We have an overweight pretend Third World macho president who won’t wear a mask because he’s afraid he will come across weak to his followers, some of whom are armed with military style assault weapons that shouldn’t be wielded by civilians among civilians.
We have a would-be autocratic president who thrills like a juvenile when ordering military parades and fighter plane flyovers because he wants to appear strong, like someone with the wrong idea of what the United States stands for.
We have a president who fawns over and rubs up against the world’s dictators like a pleading pet poodle while he denigrates those who, with real strength, are in charge of its democracies but apparently is so insecure that he can’t walk among us.
He can’t face crowds of people unless they are attendees at his raucous rallies of “nattering nabobs of negativism,” to quote a Nixon vice president, Spiro Agnew, who hurled the phrase as a curse against the media.
(A nabob was a Muslim official under the Turkic-Mongol dynasty that ruled northern India from the early 16th to the mid-18th centuries.)
Donald Trump made a big show of walking from the White House past crowds cleared by smoke and a chemical agent to stand in front of fire-damaged St. John’s Church Monday evening, posing with a Bible in his raised right hand, his face twisted into his customary scowl. He used the Episcopal landmark and a holy document as a photo op to make a crude political appeal to his evangelical followers as demonstrators in at least 140 cities protested the police killing of black man George Floyd in Minneapolis, challenging the president’s reign and his chances for re-election.
In that Bible is a book called Ecclesiastes, and if Trump ever read it he would know it begins, “To everything there is a season/And a time for every purpose under heaven.”
So, Trump, who only several nights earlier had been whisked into a White House bunker for his protection against protesters outside, faced a choice: How to play this dramatic moment of venturing from the besieged White House for a walk across on what had been an imagined wild side. Would it be a call to arms or a hand outstretched with an olive branch.
He chose a cheap political stunt as a nod to his religious supporters only shortly after mimicking President Richard M. Nixon’s “law and order” trademark at a Rose Garden news conference by branding the protesters as terrorists and threatening to deploy federalized National Guard troops to states whose governors he perceived as unable to control violent street demonstrations.
Defense Secretary Mark T. Esper, a Trump loyalist, rebelled against his boss two days later, shooting down deploying the military under the 1807 Insurrection Act to quell lawlessness.
“The option to use active-duty forces in a law enforcement role should only be used as a matter of last resort and only in the most urgent and dire of situations,” he said. “We are not in one of those situations now. I do not support invoking the Insurrection Act.”
Ever the pugnacious warrior, a true paper tiger, Trump told governors in a conference call that they should be tough with the protesters. “You have to dominate,” The New York Times reported him saying in a phone call. He warned them “you’re going to look like a bunch of jerks” if the governors don’t heavily deploy the National Guard in their areas.
The negative reaction was swift.
Gov. Charlie Baker of Massachusetts, a moderate Republican, said he wasn’t surprised “to hear incendiary words” from the president when he spoke of dominating the protesters.

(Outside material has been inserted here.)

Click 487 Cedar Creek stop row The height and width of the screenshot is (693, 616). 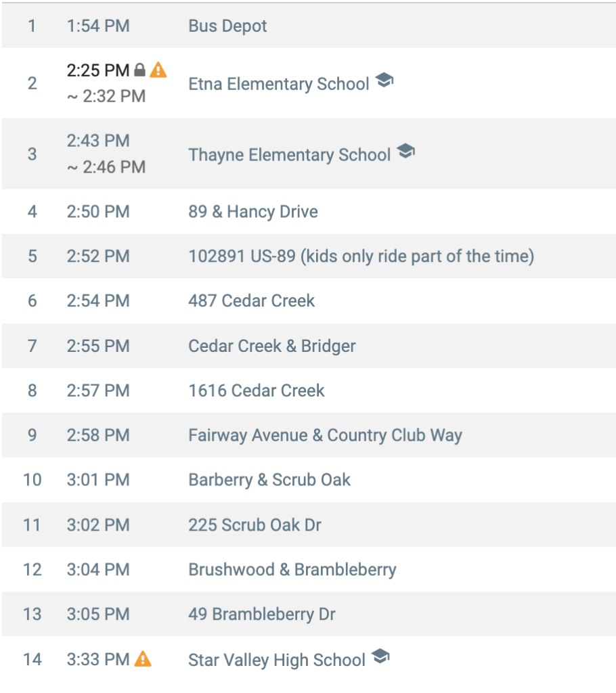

“At so many times during these past several weeks, when the country needed compassion and leadership the most, it was simply nowhere to be found,” he told reporters in Boston, alluding to COVID-19-inspired nationwide fears and lockdowns, which has killed more than 100,000 Americans. “Instead we got bitterness, combativeness and self-interest.”
Instead of exercising a false bravado, maybe Trump for once could have done something out of the ordinary for him, considering the circumstances, other than spouting divisiveness, hate, signing executive orders that wipe out advances meant to save the environment and imposing rules to weaken regulations.
Maybe he could have taken a courageous presidential step and walk alone, no Bible-as-prop in hand, to the black fence that surrounds the White House after the street had been cleared of most demonstrators and speak softly, quietly, like a father, to some of them or their representatives, if any, once authorities ensured they weren’t armed.
Now that would have been mind-bending. But, then, he appeals to a different crowd, doesn’t he?
“There’s a time to love and a time to hate . . .,” Ecclesiastes says.
This after all also is a time of great loss for millions of Americans that has been brought on by the pandemic and there is much talk in this country of everyone being in this invisible horror together, that it is a shared grief over lost loved ones, lost jobs, lost savings, lost businesses — a time for change to bring more love, not hate, into the world.
Maybe things will be different after November. If we make it until then without another crisis.